4. beoordeling van het verzet

4.1 De raad is van oordeel dat klaagster niet-ontvankelijk in haar verzet dient te worden verklaard. Daartoe overweegt de raad als volgt.

4.2 De beslissing van de voorzitter waartegen klaagster verzet heeft ingesteld dateert van 11 juni 2009, en is op 12 juni 2009 aan klaagster verzonden. Het verzetschrift van klaagster is weliswaar gedateerd 25 juni 2009, maar is door de raad op 30 juni 2009 ontvangen.

4.3 Ingevolge artikel 46h Advocatenwet kan verzet tegen de beslissing van de voorzitter binnen veertien dagen na verzending van het afschrift van de beslissing van de voorzitter, worden ingesteld. De termijn van veertien dagen begint op de dag volgend op die van verzending van de beslissing. Uiterlijk op de veertiende dag van die termijn moet het verzetschrift derhalve ontvangen zijn op de griffie van de raad. Verlenging van de termijn van veertien dagen is niet mogelijk. Het betreft een fatale termijn. 

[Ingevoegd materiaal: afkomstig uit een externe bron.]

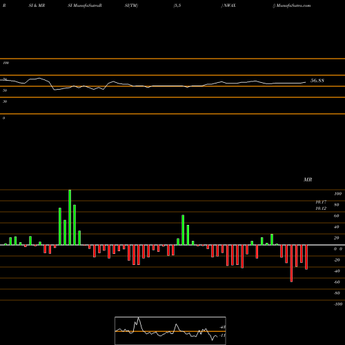The width and height of the screenshot is (345, 345).
Task: Click the 10.12 value label
Action: click(321, 208)
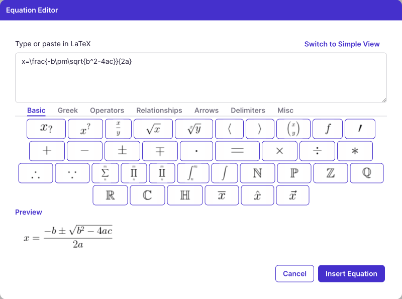Insert the vector arrow accent

coord(292,195)
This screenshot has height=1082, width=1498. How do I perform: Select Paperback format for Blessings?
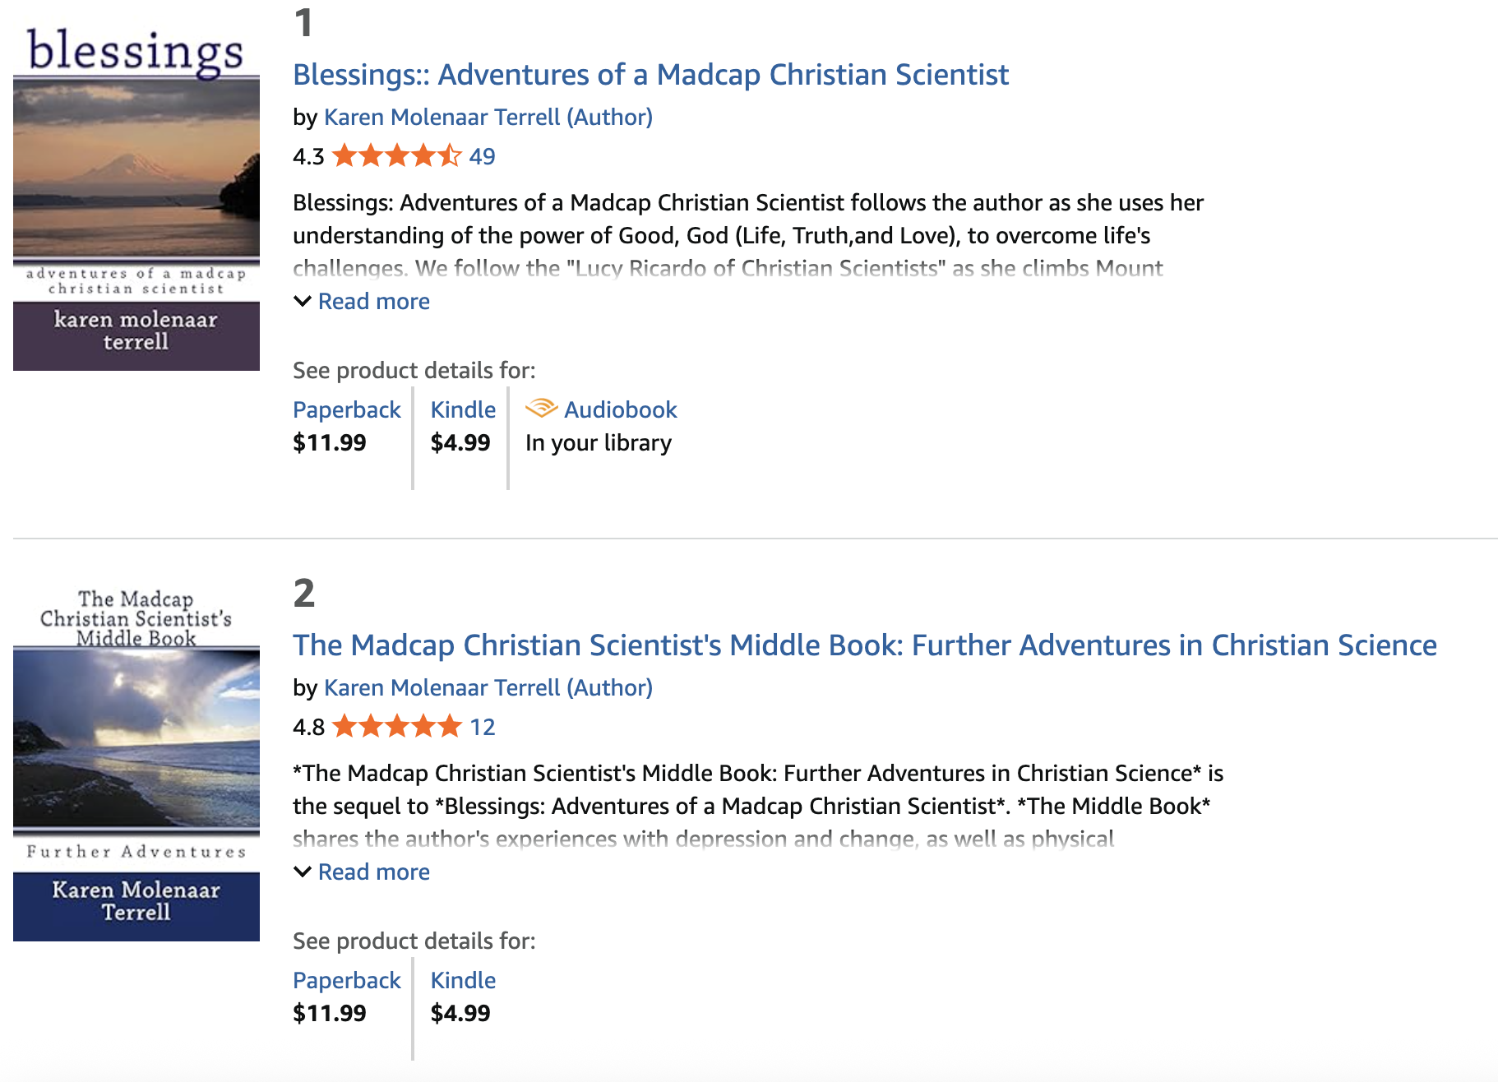(x=346, y=409)
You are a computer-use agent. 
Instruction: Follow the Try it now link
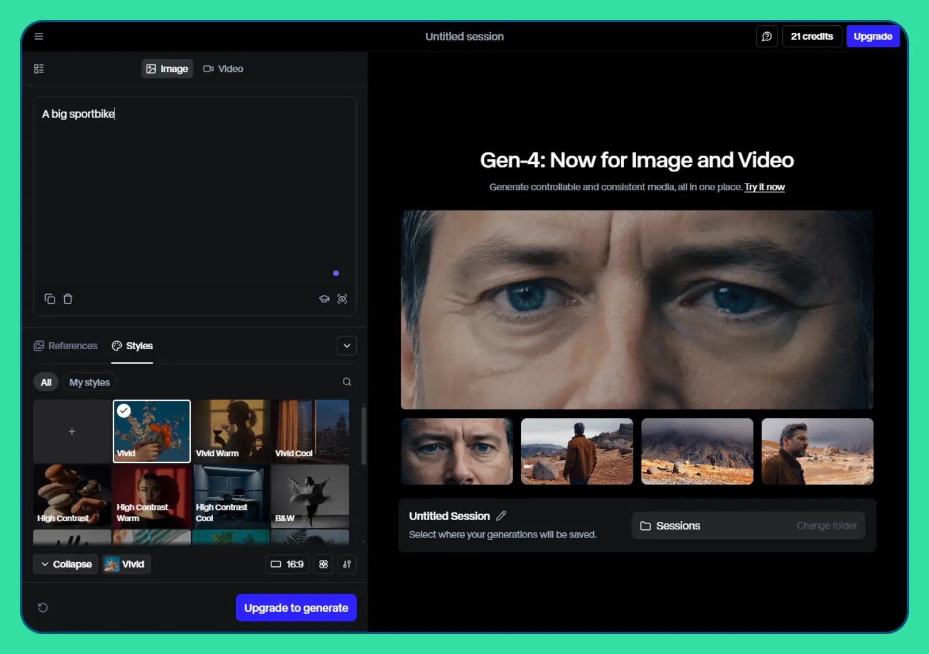click(x=764, y=187)
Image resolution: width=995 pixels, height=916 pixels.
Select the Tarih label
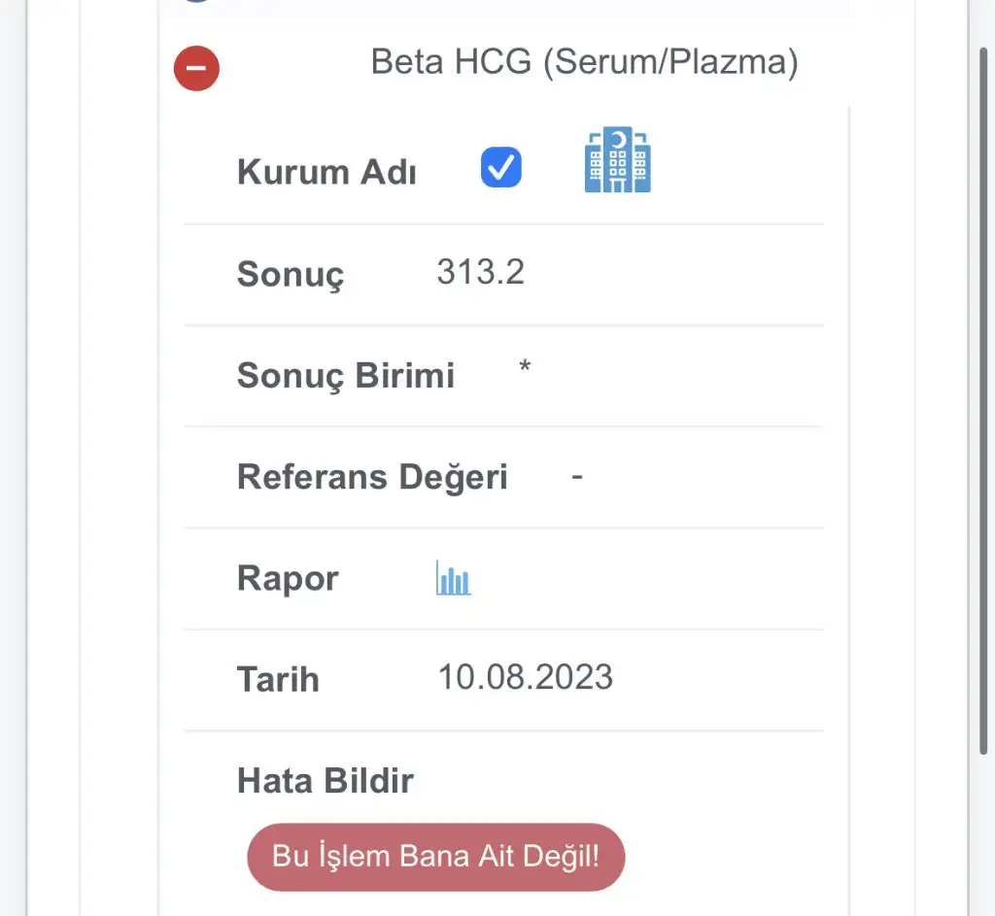(x=278, y=679)
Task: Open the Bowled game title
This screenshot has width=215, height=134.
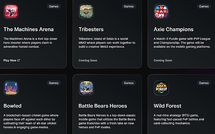Action: [x=13, y=106]
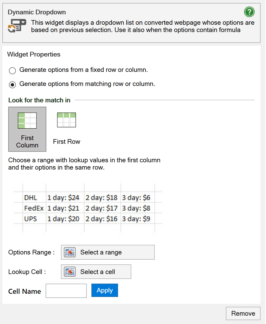Click the DHL row in the example table
Viewport: 266px width, 324px height.
coord(31,197)

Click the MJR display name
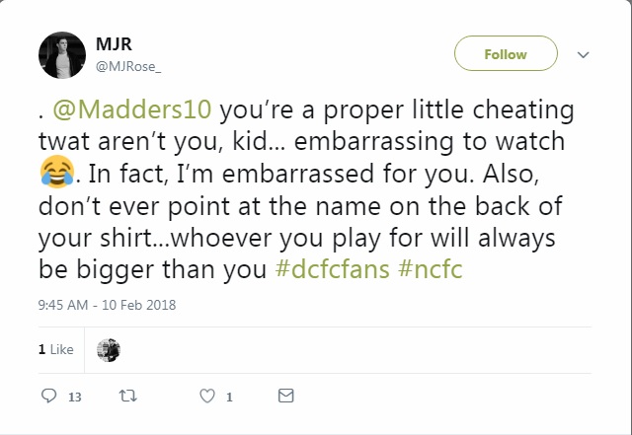point(113,45)
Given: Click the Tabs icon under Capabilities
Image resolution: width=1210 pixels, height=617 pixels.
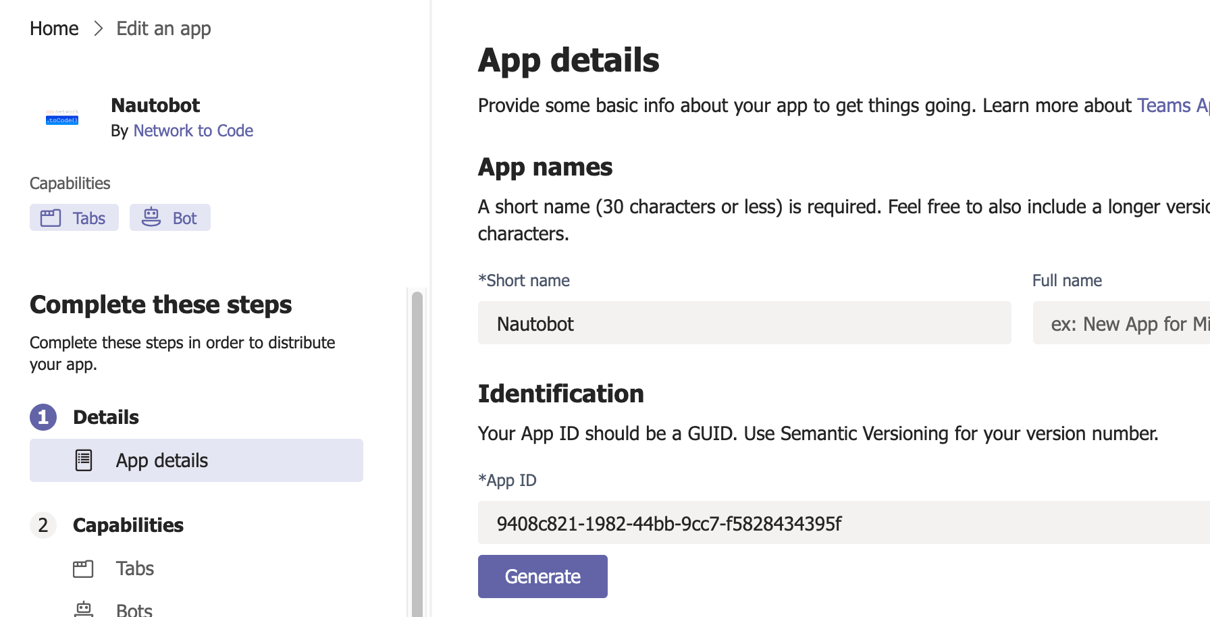Looking at the screenshot, I should pyautogui.click(x=83, y=568).
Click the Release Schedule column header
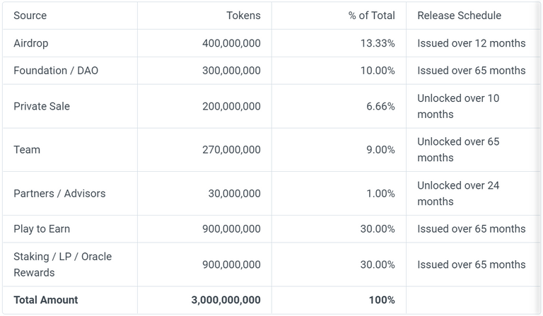 [459, 16]
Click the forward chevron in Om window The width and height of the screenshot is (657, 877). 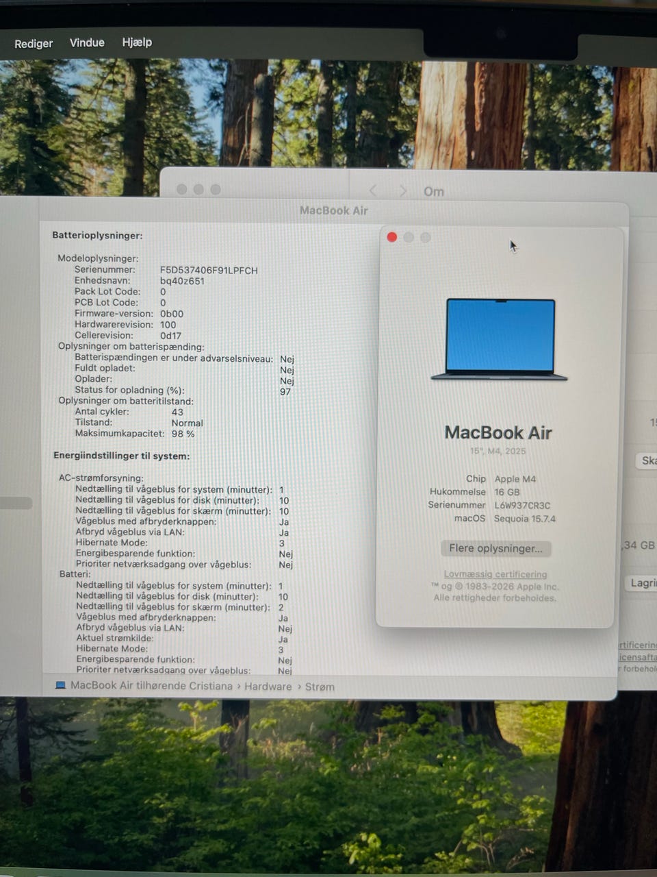click(403, 190)
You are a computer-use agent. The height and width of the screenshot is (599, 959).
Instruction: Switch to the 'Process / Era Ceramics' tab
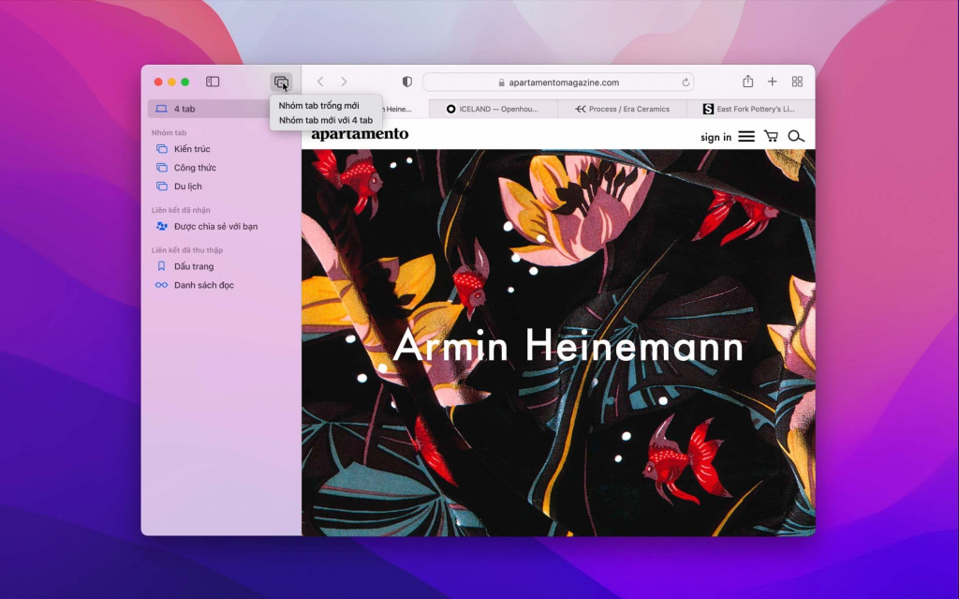tap(622, 109)
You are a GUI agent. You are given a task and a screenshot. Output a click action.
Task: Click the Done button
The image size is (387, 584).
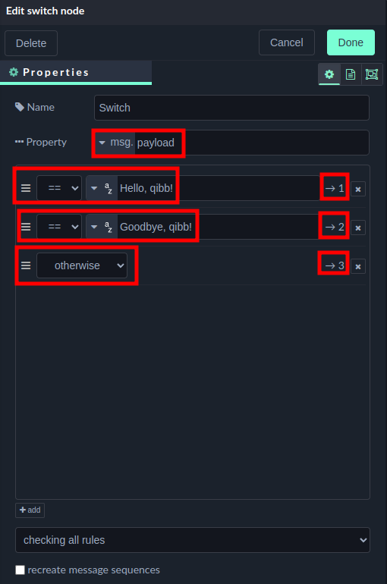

4.4 Gelet op het voormelde had het verzetschrift van klaagster uiterlijk op 27 juni 2009 door de raad moeten zijn ontvangen. Nu het verzetschrift echter op 30 juni 2009 en dus na afloop van genoemde termijn van veertien dagen door de raad is ontvangen, is de raad van oordeel dat klaagster niet kan worden ontvangen in haar verzet. De raad komt als gevolg hiervan niet toe aan een inhoudelijke beoordeling van het verzet.

BESLISSING:

De raad van discipline:

- verklaart het verzet van klaagster niet-ontvankelijk.

Aldus gewezen door mr. A.H. Kist, voorzitter, mr. H.C.M.J. Karskens, mr. B.E. van der Molen, mr. H.B. de Regt, mr. B.C. Romijn, leden, met bijstand van mr. F.A. Chorus als griffier en uitgesproken op de openbare terechtzitting van 7 december 2009.

 

voorzitter          griffier

Deze beslissing is in afschrift op 7 december 2009 per aangetekende brief verzonden aan:

- klaagster;

- verweerster;

- de deken van de orde van advocaten in het arrondissement Zwolle-Lelystad;

- de deken van de Nederlandse orde van advocaten.

Van deze beslissing kan geen hoger beroep bij het hof van discipline worden ingesteld.